Cultivo do arroz utiliza de 30 a 40% de toda a água doce do mundo; novo padrão restabelece novas e mais eficientes formas para o cultivo.

Foto: PNUMA
Foi lançado no dia 27 de outubro o primeiro padrão para a sustentabilidade do arroz, apoiado pelo Programa das Nações Unidas para o Meio Ambiente (PNUMA) e pelo Instituto Internacional de Pesquisa de Arroz (IRRI, em inglês).
Realizado pela Plataforma Sustentável de Arroz (SRP, em inglês), uma aliança global de instituições de pesquisa agrícola, negócios de alimentos agrícolas, setor público e organizações da sociedade civil, o padrão restabelece novas e mais eficientes formas para o cultivo do arroz.
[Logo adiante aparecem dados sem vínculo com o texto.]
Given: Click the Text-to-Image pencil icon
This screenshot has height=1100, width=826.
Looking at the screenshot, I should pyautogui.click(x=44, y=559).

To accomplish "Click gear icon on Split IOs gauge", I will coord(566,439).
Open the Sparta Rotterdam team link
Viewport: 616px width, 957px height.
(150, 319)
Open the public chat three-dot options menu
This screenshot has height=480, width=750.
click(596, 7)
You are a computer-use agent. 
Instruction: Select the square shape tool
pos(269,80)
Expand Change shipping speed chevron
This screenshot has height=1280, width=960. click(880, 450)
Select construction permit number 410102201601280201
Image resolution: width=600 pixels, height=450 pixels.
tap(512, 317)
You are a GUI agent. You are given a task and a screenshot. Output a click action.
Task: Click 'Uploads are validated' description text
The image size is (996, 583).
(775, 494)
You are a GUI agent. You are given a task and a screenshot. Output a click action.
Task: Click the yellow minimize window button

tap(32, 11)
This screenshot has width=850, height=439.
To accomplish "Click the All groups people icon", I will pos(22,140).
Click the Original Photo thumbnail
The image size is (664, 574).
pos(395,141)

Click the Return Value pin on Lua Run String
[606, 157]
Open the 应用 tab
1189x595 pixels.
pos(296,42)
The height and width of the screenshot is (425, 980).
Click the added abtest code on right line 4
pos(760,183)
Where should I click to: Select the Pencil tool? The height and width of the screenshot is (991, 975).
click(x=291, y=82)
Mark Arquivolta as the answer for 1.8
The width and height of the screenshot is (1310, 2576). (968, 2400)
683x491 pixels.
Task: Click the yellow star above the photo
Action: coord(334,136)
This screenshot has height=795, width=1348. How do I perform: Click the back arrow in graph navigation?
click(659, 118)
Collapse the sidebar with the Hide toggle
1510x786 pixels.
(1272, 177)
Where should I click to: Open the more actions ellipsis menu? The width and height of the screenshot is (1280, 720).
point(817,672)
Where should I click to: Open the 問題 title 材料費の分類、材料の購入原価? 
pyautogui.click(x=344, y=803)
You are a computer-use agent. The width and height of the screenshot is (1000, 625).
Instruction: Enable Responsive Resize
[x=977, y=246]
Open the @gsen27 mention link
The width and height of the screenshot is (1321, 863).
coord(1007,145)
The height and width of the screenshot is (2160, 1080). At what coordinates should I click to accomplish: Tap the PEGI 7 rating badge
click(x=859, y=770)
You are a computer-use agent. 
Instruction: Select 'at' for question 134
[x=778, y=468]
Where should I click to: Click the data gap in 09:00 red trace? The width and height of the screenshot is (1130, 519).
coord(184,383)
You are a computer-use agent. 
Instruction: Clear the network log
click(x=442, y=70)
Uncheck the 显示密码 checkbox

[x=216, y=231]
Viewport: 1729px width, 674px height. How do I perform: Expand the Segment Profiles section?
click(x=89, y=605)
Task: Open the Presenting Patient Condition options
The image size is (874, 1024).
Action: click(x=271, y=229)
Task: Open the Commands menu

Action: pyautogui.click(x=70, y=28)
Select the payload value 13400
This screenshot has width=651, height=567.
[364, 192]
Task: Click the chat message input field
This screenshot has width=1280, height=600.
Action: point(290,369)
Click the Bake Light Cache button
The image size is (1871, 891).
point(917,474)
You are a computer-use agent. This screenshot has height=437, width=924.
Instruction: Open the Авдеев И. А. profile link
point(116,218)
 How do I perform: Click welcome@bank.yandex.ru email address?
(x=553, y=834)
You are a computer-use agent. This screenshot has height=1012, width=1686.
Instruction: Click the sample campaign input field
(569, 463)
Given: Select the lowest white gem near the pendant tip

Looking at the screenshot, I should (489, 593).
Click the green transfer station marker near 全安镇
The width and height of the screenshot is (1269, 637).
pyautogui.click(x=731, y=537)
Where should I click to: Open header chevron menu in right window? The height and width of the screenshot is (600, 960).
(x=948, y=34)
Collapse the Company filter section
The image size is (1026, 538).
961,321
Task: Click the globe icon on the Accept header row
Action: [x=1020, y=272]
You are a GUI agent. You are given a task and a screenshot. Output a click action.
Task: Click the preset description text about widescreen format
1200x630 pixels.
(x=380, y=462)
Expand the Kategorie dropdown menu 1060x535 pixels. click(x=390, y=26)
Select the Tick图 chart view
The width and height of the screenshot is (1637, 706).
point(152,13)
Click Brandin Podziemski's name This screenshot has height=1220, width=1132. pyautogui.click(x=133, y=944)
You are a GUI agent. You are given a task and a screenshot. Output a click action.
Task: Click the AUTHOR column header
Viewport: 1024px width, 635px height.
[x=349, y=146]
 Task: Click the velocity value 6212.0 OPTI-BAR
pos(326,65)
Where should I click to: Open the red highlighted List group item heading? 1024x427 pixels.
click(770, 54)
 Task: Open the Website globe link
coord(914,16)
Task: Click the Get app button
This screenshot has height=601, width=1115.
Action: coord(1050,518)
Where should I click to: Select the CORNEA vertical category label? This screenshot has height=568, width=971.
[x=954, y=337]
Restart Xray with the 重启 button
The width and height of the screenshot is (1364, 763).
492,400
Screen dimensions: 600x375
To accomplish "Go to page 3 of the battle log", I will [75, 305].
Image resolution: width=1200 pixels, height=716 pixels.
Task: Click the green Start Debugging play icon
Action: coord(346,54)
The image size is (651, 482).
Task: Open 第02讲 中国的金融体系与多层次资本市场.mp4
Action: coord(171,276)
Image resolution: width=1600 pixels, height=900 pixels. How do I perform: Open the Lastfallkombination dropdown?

O desenvolvimento do padrão foi feito a partir de 46 requerimentos, como produtividade, segurança alimentar, saúde do trabalhador, direitos trabalhistas e biodiversidade. O padrão da SRP para o cultivo sustentável de arroz usa referências ambientais e socioeconômicas para manter rendimentos para pequenos produtores de arroz, reduzir a pegada ambiental e respeitar as necessidades do consumidor por segurança e qualidade nos alimentos.
O arroz exerce um papel essencial na segurança alimentar global, com mais de 140 milhões de pequenos produtores em países em desenvolvimento se beneficiando do alimento. Entretanto, o cultivo do arroz utiliza de 30 a 40% de toda a água doce do mundo e contribui com 5 a 10% das emissões antropogênicas de gases de efeito estufa.
“O padrão da SRP e os indicadores ajudarão a garantir que o cultivo deste alimento essencial se torne mais sustentável e beneficie as pessoas, as comunidades e o planeta”, disse o representante regional do PNUMA para a Ásia e o Pacífico, Kaveh Zahedi.